Backbench Labour MP Gaurav Sharma has taken to Facebook with a number of serious allegations of bullying within his own caucus and parliament – and named the individual he claims was responsible.
It follows an opinion piece penned by Sharma that was published in the NZ Herald yesterday afternoon, in which the Hamilton West MP raised concerns of bullying, including by the Parliamentary Services, but did not name anyone specifically responsible.
The Facebook post, published earlier this afternoon, singled out Wairarapa MP Kieran McAnulty as “the main bully” and alleged he was responsible for “gaslighting me, shouting at me, degrading me in front of caucus members”.
Sharma wrote: “One of the most clearest examples was on the night of the America’s Cup final race where [McAnulty] asked me to come to his room for a meeting on a very short notice, but when I got there I was advised that he had to be in an important meeting so couldn’t make it. I spent close to 2 hours sitting with Kieran McAnulty’s staff in his office being told how terrible a manager I was, with no right of reply. But what was most sickening was that when I came out I saw photos of him drinking and celebrating the America’s Cup final while I sat in his office like a school kid at the headmaster’s office.”

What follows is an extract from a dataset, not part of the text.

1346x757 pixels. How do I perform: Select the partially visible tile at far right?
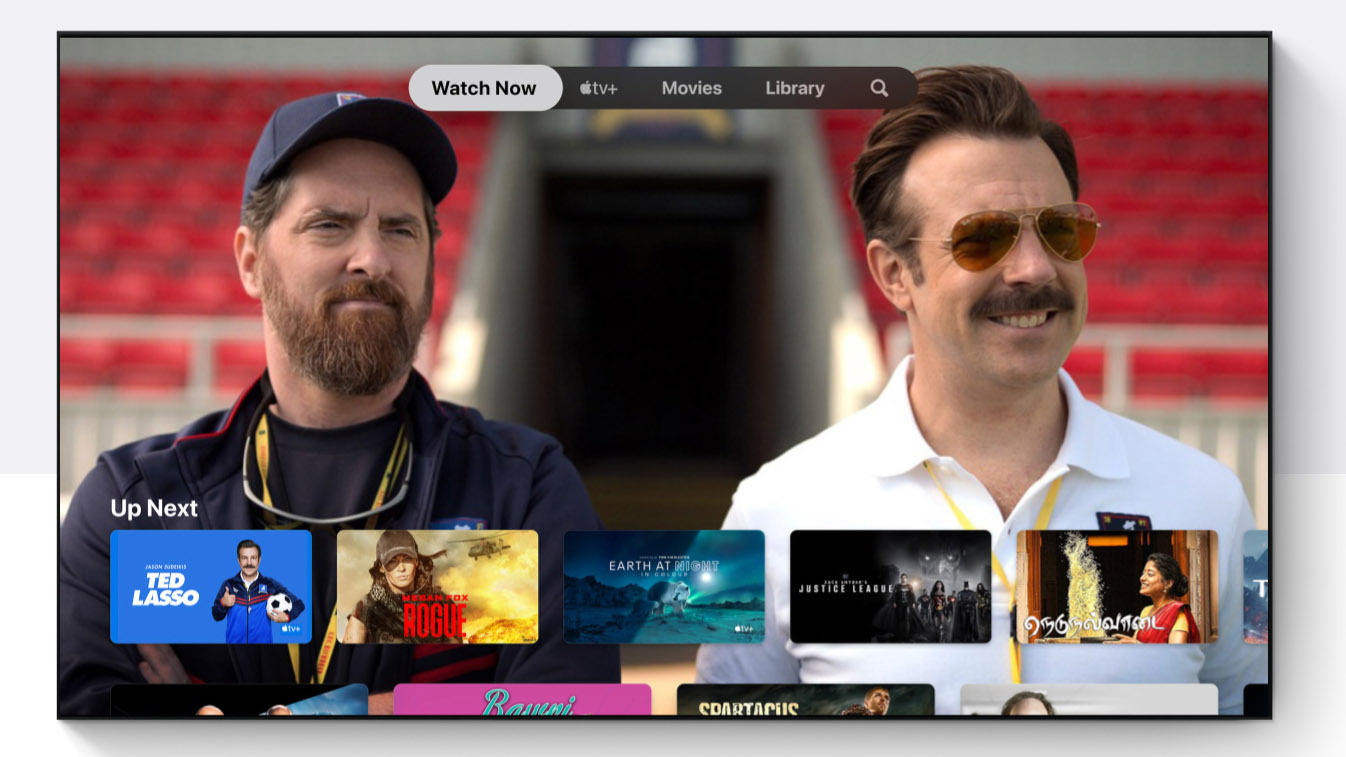click(x=1255, y=587)
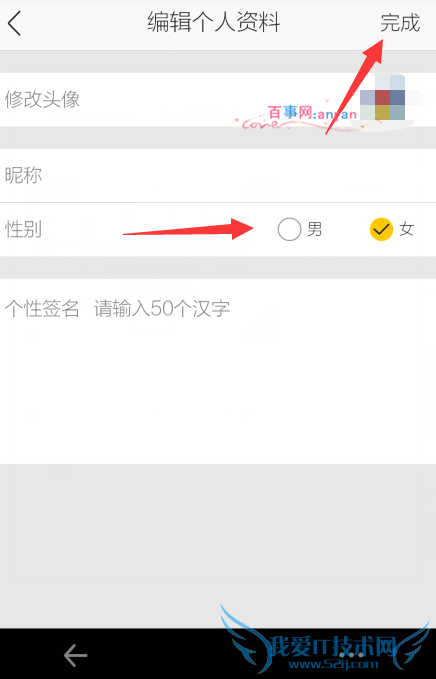
Task: Tap the 女 gender label text
Action: tap(407, 229)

The post also alleged misuse of taxpayer money by an unnamed Labour MP. “In August 2021 I found that a Member of Parliament of the Labour Party and a Parliamentary staff member (also a Labour Member) were misusing taxpayer’s money. As someone who took an oath to uphold and protect the interests of this country I raised my concerns with the Relationship Manager at Parliamentary Services. Instead of protecting my identity and looking into this matter, Parliamentary Services forwarded my concerns to the Labour Party Whips and alerted them of what I had said.”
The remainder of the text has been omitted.